Is there a way out of these crazy expensive phone bills? Of course. For starters, you can avoid smartphones entirely, and fall back on a cheap plan with a feature phone. But that's not a compromise most of us are willing to make. An increasingly popular option is going with a no-contract provider, like Boost or Virgin Mobile. Recently, I found a new name in the no-contract business: TextNow.

TextNow clocks in with some crazy-cheap prices that start at $19/month for 500MB of data and 750 roll-over minutes, along with unlimited texting and incoming calls. You can step up to a $27/moth plan that offers 1GB of data, or $40/month for 2GB of data (with similar boosts in roll-over minutes). You can see the complete three-tiered chart on the TextNow site.
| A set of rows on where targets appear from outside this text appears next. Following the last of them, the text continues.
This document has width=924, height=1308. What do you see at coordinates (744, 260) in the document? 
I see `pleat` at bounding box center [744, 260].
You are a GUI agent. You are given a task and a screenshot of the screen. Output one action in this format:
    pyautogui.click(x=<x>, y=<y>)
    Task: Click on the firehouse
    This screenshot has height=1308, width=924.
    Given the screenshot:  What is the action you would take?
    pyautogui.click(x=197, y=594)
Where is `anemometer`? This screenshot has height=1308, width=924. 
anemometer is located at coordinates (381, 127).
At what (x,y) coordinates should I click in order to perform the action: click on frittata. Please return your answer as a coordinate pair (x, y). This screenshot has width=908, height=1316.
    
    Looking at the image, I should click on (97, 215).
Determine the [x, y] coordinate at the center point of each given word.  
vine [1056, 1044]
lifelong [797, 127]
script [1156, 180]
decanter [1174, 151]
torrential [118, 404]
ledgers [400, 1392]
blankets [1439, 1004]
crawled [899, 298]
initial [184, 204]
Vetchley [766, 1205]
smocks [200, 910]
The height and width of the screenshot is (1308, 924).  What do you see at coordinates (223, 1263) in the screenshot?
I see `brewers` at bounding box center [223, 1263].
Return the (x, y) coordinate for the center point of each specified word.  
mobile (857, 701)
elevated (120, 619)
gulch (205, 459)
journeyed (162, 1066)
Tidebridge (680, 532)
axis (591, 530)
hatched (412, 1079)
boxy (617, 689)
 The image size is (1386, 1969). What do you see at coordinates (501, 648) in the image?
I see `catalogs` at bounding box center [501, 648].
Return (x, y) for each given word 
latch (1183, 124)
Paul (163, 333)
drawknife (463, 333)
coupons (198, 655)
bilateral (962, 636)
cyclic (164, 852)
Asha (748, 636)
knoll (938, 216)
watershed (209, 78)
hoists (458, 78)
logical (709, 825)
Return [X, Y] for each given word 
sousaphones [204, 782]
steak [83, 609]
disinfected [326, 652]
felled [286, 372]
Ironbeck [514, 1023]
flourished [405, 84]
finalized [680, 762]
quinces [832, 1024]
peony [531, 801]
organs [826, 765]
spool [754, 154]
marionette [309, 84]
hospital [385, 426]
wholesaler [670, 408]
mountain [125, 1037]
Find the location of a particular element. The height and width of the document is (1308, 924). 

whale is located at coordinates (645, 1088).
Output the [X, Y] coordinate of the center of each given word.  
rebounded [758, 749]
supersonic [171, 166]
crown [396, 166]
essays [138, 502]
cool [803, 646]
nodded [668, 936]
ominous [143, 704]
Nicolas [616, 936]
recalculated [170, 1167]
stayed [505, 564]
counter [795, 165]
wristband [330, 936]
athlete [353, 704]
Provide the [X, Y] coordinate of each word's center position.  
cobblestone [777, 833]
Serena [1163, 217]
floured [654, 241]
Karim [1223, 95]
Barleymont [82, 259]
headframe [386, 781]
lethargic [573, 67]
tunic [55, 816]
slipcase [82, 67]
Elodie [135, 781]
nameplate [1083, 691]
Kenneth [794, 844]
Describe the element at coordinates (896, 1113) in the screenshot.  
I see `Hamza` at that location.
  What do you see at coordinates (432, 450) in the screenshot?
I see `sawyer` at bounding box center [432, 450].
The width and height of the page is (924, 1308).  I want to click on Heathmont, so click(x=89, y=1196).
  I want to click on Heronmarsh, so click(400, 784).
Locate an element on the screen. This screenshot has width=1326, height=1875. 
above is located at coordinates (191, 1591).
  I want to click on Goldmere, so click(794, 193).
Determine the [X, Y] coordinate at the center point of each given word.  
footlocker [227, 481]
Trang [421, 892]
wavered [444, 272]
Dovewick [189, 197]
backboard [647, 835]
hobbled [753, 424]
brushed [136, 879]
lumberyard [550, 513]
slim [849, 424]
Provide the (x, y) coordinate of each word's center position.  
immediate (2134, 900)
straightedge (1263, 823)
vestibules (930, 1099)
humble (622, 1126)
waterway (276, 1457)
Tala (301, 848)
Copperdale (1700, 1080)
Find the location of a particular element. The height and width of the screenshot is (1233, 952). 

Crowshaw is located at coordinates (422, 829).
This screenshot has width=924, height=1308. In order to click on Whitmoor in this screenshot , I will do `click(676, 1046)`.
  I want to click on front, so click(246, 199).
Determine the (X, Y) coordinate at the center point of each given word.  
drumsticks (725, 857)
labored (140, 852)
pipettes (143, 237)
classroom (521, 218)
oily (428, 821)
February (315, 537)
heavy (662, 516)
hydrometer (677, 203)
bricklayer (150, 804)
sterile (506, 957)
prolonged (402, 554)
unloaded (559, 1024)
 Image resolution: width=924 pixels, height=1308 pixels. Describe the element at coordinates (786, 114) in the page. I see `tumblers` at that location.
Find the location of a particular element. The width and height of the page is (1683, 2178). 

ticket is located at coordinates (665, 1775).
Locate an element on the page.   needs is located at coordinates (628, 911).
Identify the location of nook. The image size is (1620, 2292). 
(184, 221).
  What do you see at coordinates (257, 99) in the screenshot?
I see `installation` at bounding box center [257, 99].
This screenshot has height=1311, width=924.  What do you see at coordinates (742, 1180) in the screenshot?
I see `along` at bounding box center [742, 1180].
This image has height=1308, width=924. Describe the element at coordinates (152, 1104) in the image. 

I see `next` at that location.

So how can TextNow offer plans so cheap? There are two reasons: First, you have a choice of just two (somewhat older) handsets: the Nexus S ($90) and the Galaxy S II ($120). You purchase both handsets outright, avoiding any subsidy fees. Whichever one you choose, they come to you refurbished, which means you're not the original owner.

Secondly, the phones rely primarily on Wi-Fi for voice and data, only falling back on Sprint's cellular network when you're not in a wireless hotspot. Is that a problem? It doesn't concern me a lot -- especially given the price -- but former MoneyWatch contributor Rick Broida thinks that you could find mediocre call quality when moving from one network to another.

As long as new handsets and service plans from major providers cost so many of us $100 or more each month, the market for affordable options like TextNow's no-contract solution will continue to grow. And honestly -- $20/month? That's hard to beat. I'd be willing to put up with some mediocre call quality for that.